The remarkably accomplished Alexander Greenlaw, probably the first photographer to reach Vijayanagara in South India in 1855, is known principally through his monumental paper negatives of this great imperial Hindu city. Greenlaw, an army officer, explored the vast site, capturing the temples, shrines, palaces and pleasure pavilions with his camera, as well as recording the dramatic landscape that surrounds the ruins of this once majestic capital. While Greenlaw’s response to the architecture within its spectacular natural setting is the principal focus of this book, the work of subsequent photographers at the site is also explored.
Presenting the work of William Pigou, Edmond David Lyon, Nicholas & Co. and others, the role of photography in documenting and preserving the site is examined through a comparative approach that seeks to present a comprehensive overview of commercial, archaeological and other documentary activities at Vijayanagara in the 19th century. The book will highlight the extraordinary achievement of this small group of talented individuals, through a stimulating combination of text and images, which together offer a fresh vision of this inspiring city.
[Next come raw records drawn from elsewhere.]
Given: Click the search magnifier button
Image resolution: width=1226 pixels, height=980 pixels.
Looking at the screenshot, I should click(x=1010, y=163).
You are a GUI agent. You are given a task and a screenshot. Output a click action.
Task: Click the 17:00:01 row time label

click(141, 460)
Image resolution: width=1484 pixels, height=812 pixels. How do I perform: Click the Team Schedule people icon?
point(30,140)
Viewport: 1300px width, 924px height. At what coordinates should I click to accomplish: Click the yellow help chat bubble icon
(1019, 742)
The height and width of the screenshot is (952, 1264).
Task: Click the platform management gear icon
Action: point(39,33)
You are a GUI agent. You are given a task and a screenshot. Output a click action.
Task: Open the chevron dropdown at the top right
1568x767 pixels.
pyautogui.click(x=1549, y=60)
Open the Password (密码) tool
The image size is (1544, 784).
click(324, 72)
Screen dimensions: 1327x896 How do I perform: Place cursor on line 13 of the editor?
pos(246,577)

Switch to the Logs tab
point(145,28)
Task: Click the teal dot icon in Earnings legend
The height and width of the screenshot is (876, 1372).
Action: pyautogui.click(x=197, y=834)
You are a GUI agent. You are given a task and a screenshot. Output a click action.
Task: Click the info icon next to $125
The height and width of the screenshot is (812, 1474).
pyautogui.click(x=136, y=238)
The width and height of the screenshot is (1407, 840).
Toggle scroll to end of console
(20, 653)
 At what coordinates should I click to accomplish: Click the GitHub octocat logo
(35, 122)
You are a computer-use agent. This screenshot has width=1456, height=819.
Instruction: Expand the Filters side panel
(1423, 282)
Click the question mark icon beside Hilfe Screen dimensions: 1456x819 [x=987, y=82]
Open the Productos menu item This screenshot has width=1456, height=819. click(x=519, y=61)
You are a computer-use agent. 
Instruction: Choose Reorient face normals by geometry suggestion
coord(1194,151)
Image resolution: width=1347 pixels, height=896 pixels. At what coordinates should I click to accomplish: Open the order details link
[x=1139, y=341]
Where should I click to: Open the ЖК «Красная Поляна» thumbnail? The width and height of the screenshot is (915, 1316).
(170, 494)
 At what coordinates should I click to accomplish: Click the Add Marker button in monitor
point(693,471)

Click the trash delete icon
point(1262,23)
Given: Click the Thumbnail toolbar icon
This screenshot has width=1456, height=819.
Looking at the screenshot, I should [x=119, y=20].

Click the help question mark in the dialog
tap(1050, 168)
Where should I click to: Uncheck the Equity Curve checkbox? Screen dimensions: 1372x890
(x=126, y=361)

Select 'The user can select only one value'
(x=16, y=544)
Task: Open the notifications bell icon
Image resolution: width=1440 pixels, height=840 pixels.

George Michell trained as an architect and as an archaeologist. Between 1980 and 2001 he co-directed an international team of researchers at the Vijayanagara site. Sophie Gordon is Curator, The Royal Photograph Collection, Windsor. Anila Verghese, Principal of Sophia College, Mumbai, is a historian specializing in the history of the Vijayanagara site and period. Mike Ware, Honorary Fellow in Chemistry, University of Manchester, studies the history, science, art and conservation of early photography.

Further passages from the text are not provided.